## Selection
I'm trying to process an XML feed about 3GB large. There are certainly no PHP errors as the script runs fine and successfully loads to the database after it's been run.
The script also runs fine with smaller test feeds - 1GB and below. However, when processing larger feeds the script stops reading the XML File after about 1GB and continues running the rest of the script.
Has anybody experienced a similar problem? and if so how did you work around it?
Thanks in advance.
I had same kind of problem recently and I thought to share my experience.
It seems that problem is in the way PHP was compiled, whether it was compiled with support for 64bit file sizes/offsets or only with 32bit.
With 32bits you can only address 4GB of data. You can find a bit confusing but good explanation here: http://blog.mayflower.de/archives/131-Handling-large-files-without-PHP.html
I had to split my files with Perl utility xml_split which you can find here: http://search.cpan.org/~mirod/XML-Twig/tools/xml_split/xml_split
I used it to split my huge XML file into manageable chunks. The good thing about the tool is that it splits XML files over whole elements. Unfortunately its not very fast.
I needed to do this one time only and it suited my needs, but I wouldn't recommend it repetitive use. After splitting I used XMLReader on smaller files of about 1GB in size.
Splitting up the file will definitely help. Other things to try...
adjust the memory_limit variable in php.ini. http://php.net/manual/en/ini.core.php
rewrite your parser using SAX -- http://php.net/manual/en/book.xml.php . This is a stream-oriented parser that doesn't need to parse the whole tree. Much more memory-efficient but slightly harder to program.

## Items
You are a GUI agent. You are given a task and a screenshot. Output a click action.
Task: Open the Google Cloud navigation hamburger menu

* * *

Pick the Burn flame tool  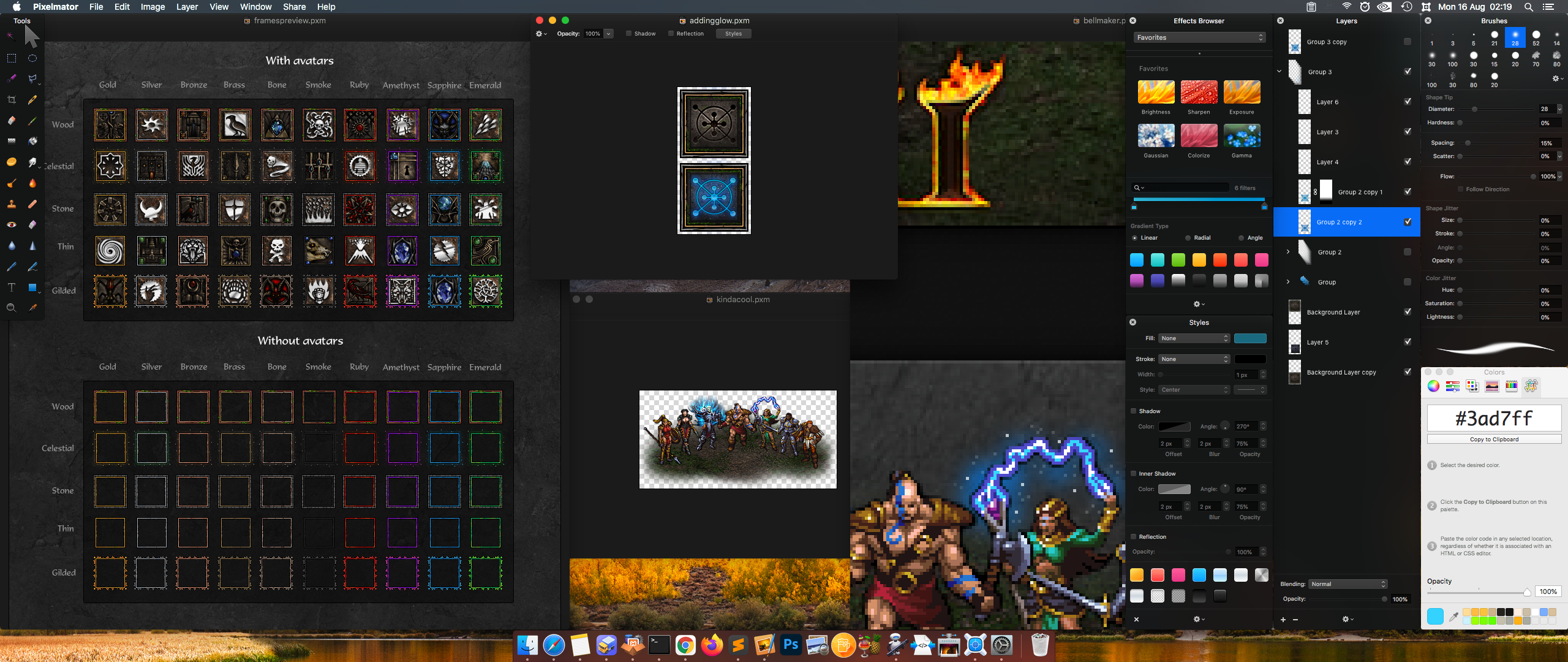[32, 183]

## Request
Write the next part of the forum thread on processing a 3GB XML feed in PHP, starting right after its final sentence.

## Result of the task
Depending on your OS, there might also be a 2gb limit on the RAM chunk that you can allocate. Very possible if you're running on a 32-bit OS.
It should be noted that PHP in general has a max file size. PHP does not allow for unsigned integers, or long integers, meaning you're capped at 2^31 (or 2^63 for 64 bit systems) for integers. This is important because PHP uses an integer for the file pointer (your position in the file as you read through), meaning it cannot process a file larger than 2^31 bytes in size.
However, this should be more than 1 gigabyte. I ran into issues with two gigabytes (as expected, since 2^31 is roughly 2 billion).
I've run into a similar issue when parsing large documents. What I wound up doing is breaking the feed into smaller chunks using filesystem functions, then parsing those smaller chunks... So if you have a bunch of <record> tags that you are parsing, parse them out with string functions as a stream, and when you get a full record in the buffer, parse that using the xml functions... It sucks, but it works quite well (and is very memory efficient, since you only have at most 1 record in memory at any one time)...
Do you get any errors with
libxml_use_internal_errors(true);
libxml_clear_errors();
// your parser stuff here....
$r = new XMLReader(...);
// ....
foreach( libxml_get_errors() as $err ) {
printf(". %d %s\n", $err->code, $err->message);
}
when the parser stops prematurely?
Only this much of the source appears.